(Stored data)
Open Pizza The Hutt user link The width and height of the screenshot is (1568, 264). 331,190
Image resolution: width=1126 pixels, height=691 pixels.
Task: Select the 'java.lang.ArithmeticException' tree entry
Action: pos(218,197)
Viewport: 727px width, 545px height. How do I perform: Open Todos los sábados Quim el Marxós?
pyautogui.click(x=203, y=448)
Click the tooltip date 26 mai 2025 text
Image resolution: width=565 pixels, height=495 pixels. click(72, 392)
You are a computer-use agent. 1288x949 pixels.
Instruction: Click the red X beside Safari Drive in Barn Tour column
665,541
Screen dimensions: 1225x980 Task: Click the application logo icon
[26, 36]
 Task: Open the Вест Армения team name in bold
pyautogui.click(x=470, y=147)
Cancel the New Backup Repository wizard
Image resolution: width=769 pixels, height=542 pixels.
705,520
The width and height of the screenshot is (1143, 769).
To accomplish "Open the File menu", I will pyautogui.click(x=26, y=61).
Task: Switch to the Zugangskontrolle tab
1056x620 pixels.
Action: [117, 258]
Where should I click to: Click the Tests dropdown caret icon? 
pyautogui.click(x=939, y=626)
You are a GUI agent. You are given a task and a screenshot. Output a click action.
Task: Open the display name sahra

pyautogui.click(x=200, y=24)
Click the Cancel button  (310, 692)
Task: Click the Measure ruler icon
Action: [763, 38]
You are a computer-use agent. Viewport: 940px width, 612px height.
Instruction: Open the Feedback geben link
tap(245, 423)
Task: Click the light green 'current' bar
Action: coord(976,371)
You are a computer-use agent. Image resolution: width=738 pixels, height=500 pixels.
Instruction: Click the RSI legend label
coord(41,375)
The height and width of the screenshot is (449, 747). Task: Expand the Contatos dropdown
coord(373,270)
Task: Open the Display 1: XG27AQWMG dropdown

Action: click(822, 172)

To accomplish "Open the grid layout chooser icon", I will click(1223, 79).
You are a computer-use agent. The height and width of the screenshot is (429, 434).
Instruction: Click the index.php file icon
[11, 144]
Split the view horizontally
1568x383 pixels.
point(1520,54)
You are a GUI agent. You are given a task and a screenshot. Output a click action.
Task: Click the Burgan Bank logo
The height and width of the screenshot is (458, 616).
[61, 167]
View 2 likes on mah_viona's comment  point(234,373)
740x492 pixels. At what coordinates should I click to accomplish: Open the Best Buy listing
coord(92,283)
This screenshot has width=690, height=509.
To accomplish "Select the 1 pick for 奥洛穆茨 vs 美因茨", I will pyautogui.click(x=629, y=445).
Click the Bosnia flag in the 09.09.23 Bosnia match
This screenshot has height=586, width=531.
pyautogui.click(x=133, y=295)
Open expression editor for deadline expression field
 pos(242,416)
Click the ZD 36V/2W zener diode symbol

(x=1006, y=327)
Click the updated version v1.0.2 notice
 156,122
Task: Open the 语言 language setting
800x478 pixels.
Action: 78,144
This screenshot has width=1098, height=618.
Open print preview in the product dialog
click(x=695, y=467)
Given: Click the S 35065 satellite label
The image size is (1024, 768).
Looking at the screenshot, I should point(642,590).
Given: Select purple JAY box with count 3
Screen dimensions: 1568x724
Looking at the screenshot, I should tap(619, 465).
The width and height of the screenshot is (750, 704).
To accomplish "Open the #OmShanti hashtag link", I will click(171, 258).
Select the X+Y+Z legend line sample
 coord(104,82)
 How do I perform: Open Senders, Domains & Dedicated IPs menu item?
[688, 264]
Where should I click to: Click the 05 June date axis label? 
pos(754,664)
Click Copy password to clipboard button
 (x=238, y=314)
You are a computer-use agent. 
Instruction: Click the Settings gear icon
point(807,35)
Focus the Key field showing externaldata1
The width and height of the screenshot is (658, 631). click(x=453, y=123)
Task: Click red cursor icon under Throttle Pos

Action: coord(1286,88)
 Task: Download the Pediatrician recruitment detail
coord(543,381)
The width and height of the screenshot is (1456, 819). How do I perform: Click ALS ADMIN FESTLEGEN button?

EXERCISE »
Give back each line above exactly as written.

TASK OUTPUT »
Open Pizza The Hutt user link The width and height of the screenshot is (1568, 264). 331,190
Image resolution: width=1126 pixels, height=691 pixels.
Task: Select the 'java.lang.ArithmeticException' tree entry
Action: pos(218,197)
Viewport: 727px width, 545px height. How do I perform: Open Todos los sábados Quim el Marxós?
pyautogui.click(x=203, y=448)
Click the tooltip date 26 mai 2025 text
Image resolution: width=565 pixels, height=495 pixels. click(72, 392)
You are a computer-use agent. 1288x949 pixels.
Instruction: Click the red X beside Safari Drive in Barn Tour column
665,541
Screen dimensions: 1225x980 Task: Click the application logo icon
[26, 36]
 Task: Open the Вест Армения team name in bold
pyautogui.click(x=470, y=147)
Cancel the New Backup Repository wizard
Image resolution: width=769 pixels, height=542 pixels.
705,520
The width and height of the screenshot is (1143, 769).
To accomplish "Open the File menu", I will pyautogui.click(x=26, y=61).
Task: Switch to the Zugangskontrolle tab
1056x620 pixels.
Action: [117, 258]
Where should I click to: Click the Tests dropdown caret icon? 
pyautogui.click(x=939, y=626)
You are a GUI agent. You are given a task and a screenshot. Output a click action.
Task: Open the display name sahra

pyautogui.click(x=200, y=24)
Click the Cancel button  (310, 692)
Task: Click the Measure ruler icon
Action: [763, 38]
You are a computer-use agent. Viewport: 940px width, 612px height.
Instruction: Open the Feedback geben link
tap(245, 423)
Task: Click the light green 'current' bar
Action: coord(976,371)
You are a computer-use agent. Image resolution: width=738 pixels, height=500 pixels.
Instruction: Click the RSI legend label
coord(41,375)
The height and width of the screenshot is (449, 747). Task: Expand the Contatos dropdown
coord(373,270)
Task: Open the Display 1: XG27AQWMG dropdown

Action: click(822, 172)

To accomplish "Open the grid layout chooser icon", I will click(1223, 79).
You are a computer-use agent. The height and width of the screenshot is (429, 434).
Instruction: Click the index.php file icon
[11, 144]
Split the view horizontally
1568x383 pixels.
point(1520,54)
You are a GUI agent. You are given a task and a screenshot. Output a click action.
Task: Click the Burgan Bank logo
The height and width of the screenshot is (458, 616).
[61, 167]
View 2 likes on mah_viona's comment  point(234,373)
740x492 pixels. At what coordinates should I click to accomplish: Open the Best Buy listing
coord(92,283)
This screenshot has width=690, height=509.
To accomplish "Select the 1 pick for 奥洛穆茨 vs 美因茨", I will pyautogui.click(x=629, y=445).
Click the Bosnia flag in the 09.09.23 Bosnia match
This screenshot has height=586, width=531.
pyautogui.click(x=133, y=295)
Open expression editor for deadline expression field
 pos(242,416)
Click the ZD 36V/2W zener diode symbol

(x=1006, y=327)
Click the updated version v1.0.2 notice
 156,122
Task: Open the 语言 language setting
800x478 pixels.
Action: 78,144
This screenshot has width=1098, height=618.
Open print preview in the product dialog
click(x=695, y=467)
Given: Click the S 35065 satellite label
The image size is (1024, 768).
Looking at the screenshot, I should point(642,590).
Given: Select purple JAY box with count 3
Screen dimensions: 1568x724
Looking at the screenshot, I should tap(619, 465).
The width and height of the screenshot is (750, 704).
To accomplish "Open the #OmShanti hashtag link", I will click(171, 258).
Select the X+Y+Z legend line sample
 coord(104,82)
 How do I perform: Open Senders, Domains & Dedicated IPs menu item?
[688, 264]
Where should I click to: Click the 05 June date axis label? 
pos(754,664)
Click Copy password to clipboard button
 (x=238, y=314)
You are a computer-use agent. 
Instruction: Click the Settings gear icon
point(807,35)
Focus the Key field showing externaldata1
The width and height of the screenshot is (658, 631). click(x=453, y=123)
Task: Click red cursor icon under Throttle Pos

Action: coord(1286,88)
 Task: Download the Pediatrician recruitment detail
coord(543,381)
The width and height of the screenshot is (1456, 819). How do I perform: Click ALS ADMIN FESTLEGEN button?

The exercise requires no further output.